Only lines, not pictures: please repeat exactly the lines from the one with "Task: Identify the right speaker" through the end of the listing.

——————

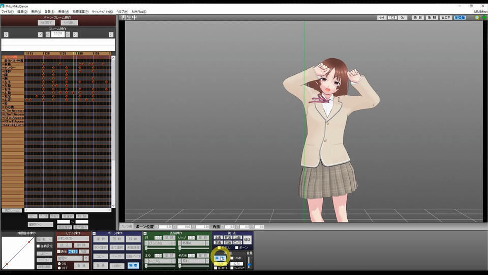The image size is (488, 275).
Task: Go to the next keyframe
Action: 75,35
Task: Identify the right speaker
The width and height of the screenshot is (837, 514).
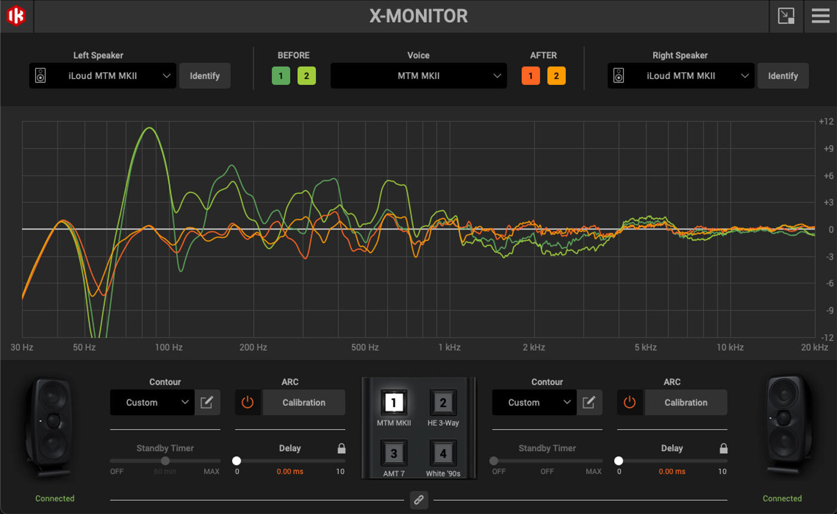Action: pyautogui.click(x=783, y=76)
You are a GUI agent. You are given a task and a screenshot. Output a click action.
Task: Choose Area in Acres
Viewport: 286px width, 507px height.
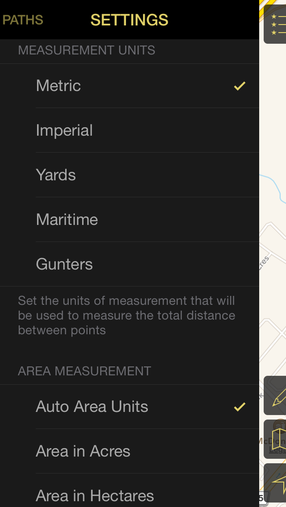pyautogui.click(x=83, y=451)
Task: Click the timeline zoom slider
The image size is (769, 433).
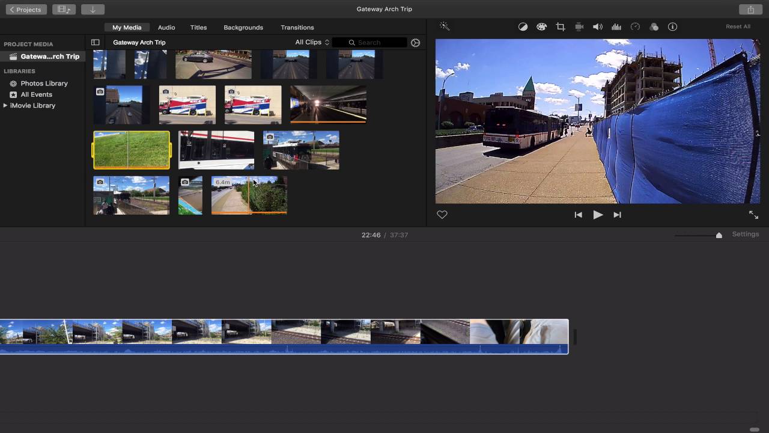Action: pyautogui.click(x=719, y=235)
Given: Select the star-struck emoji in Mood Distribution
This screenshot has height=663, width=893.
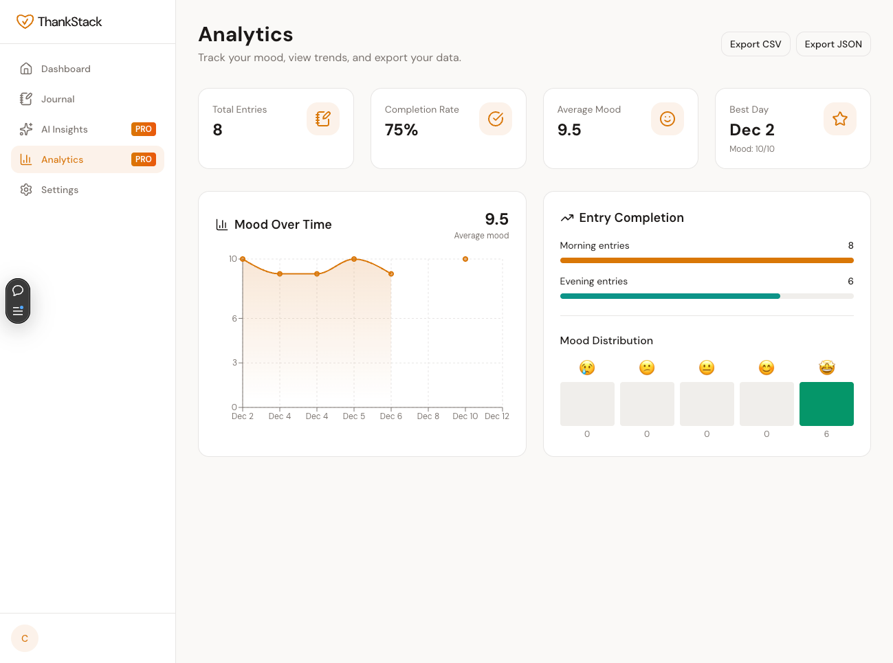Looking at the screenshot, I should (826, 367).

——————

Solution for this problem:
Task: Identify the right speaker
The width and height of the screenshot is (837, 514).
Action: pyautogui.click(x=783, y=76)
You are a GUI agent. You are given a task and a screenshot. Output a click action.
Task: Choose Area in Acres
Viewport: 286px width, 507px height.
pyautogui.click(x=83, y=451)
Task: Click the timeline zoom slider
The image size is (769, 433).
Action: pyautogui.click(x=719, y=235)
Given: Select the star-struck emoji in Mood Distribution
This screenshot has height=663, width=893.
Looking at the screenshot, I should (826, 367).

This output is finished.